(INSTRUCTIONS FOR THE TASK):
Return exactly the lines of the data below, from the one that contains "You are a computer-use" through the final line, and leave out every picture.

(Dataset entries):
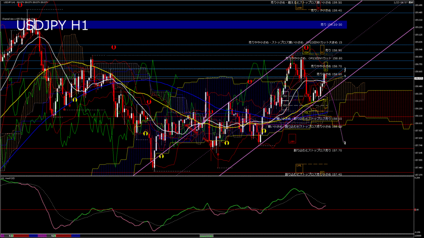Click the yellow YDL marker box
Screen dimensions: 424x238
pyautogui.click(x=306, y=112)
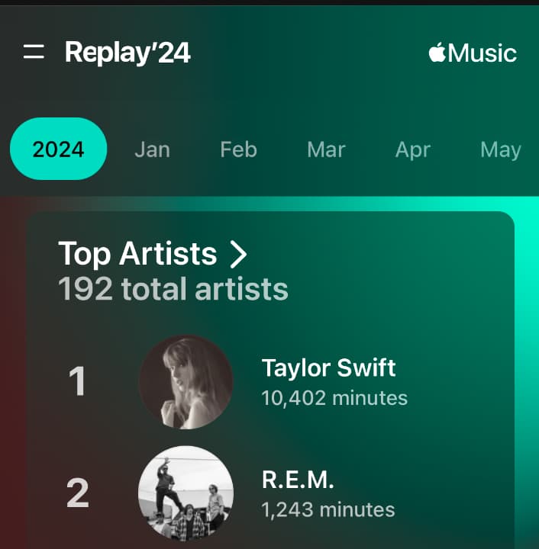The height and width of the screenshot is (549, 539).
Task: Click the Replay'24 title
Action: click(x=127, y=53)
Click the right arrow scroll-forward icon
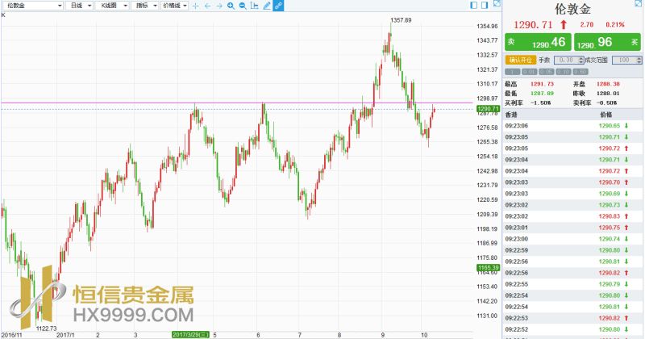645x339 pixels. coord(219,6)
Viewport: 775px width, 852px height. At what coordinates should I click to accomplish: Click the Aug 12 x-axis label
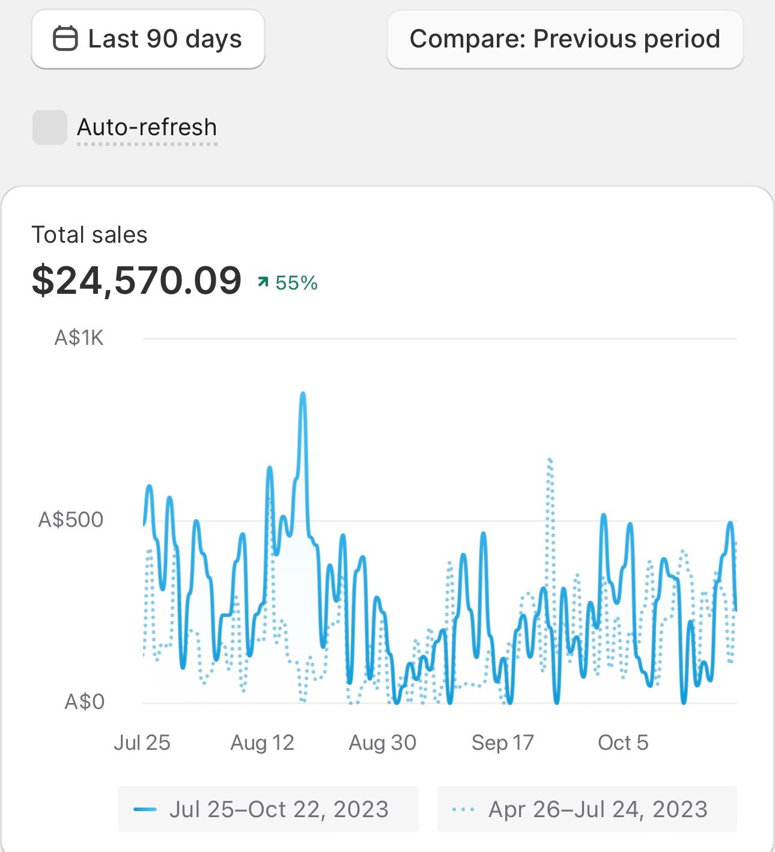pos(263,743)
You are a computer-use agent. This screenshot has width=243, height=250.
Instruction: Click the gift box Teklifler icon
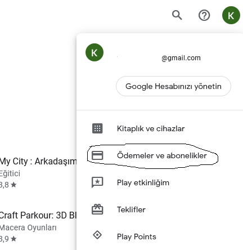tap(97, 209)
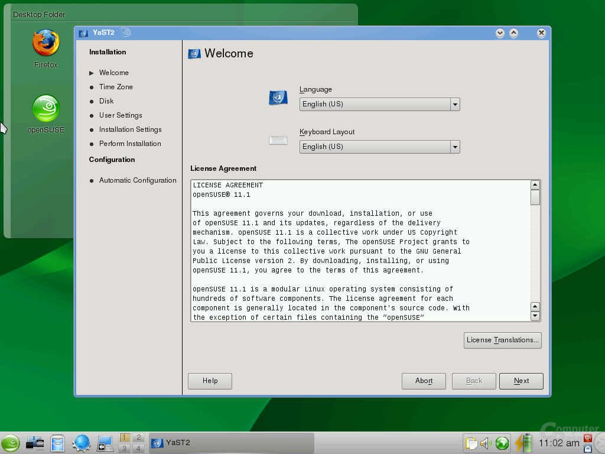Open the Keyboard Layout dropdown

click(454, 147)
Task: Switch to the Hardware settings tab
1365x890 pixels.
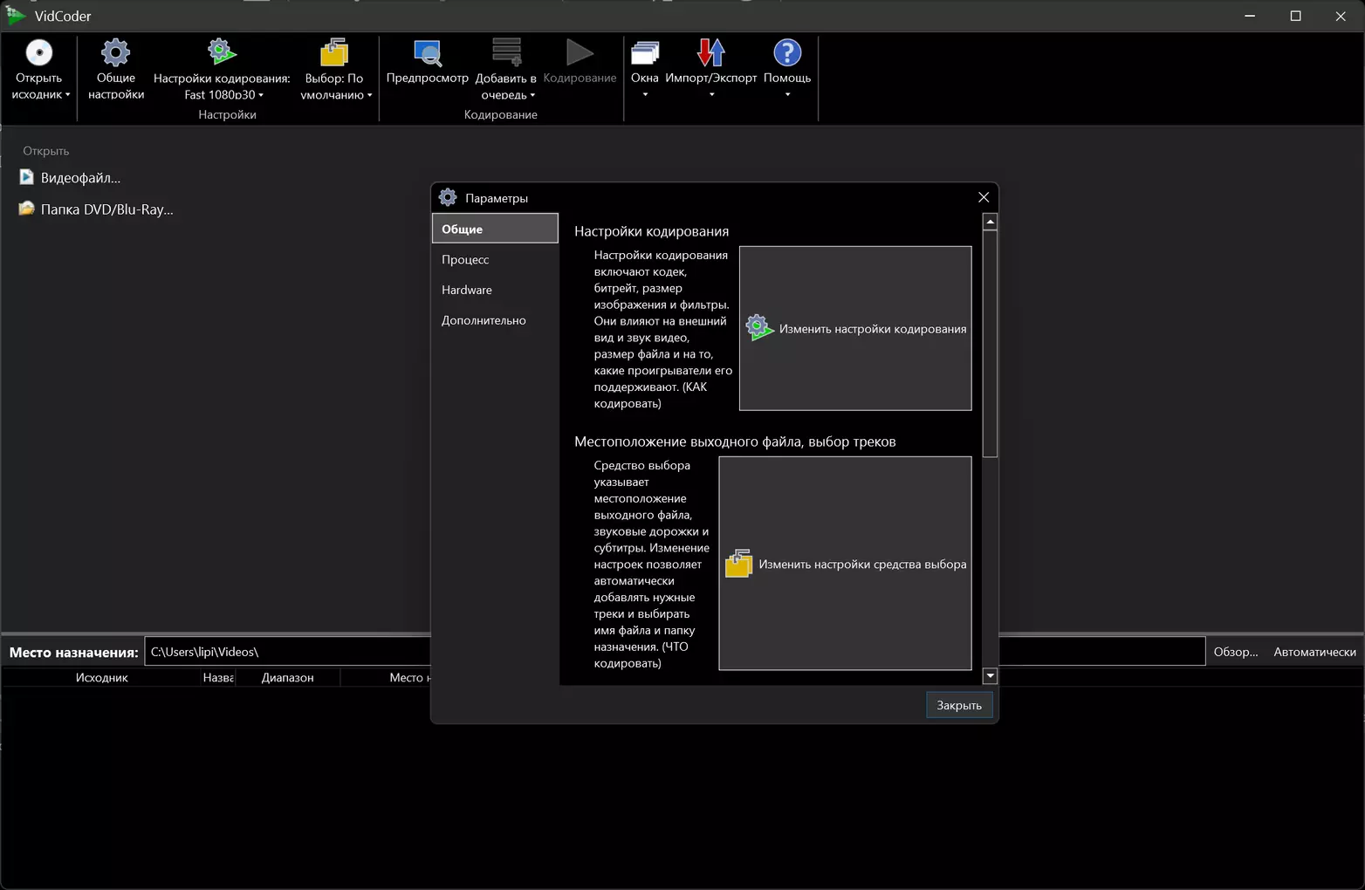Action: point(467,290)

(EXERCISE RESPONSE):
You are a computer-use agent. This screenshot has width=243, height=250.
Instruction: Click the gift box Teklifler icon
tap(97, 209)
Open the Keyboard Layout dropdown

click(454, 147)
Task: Switch to the Hardware settings tab
1365x890 pixels.
Action: point(467,290)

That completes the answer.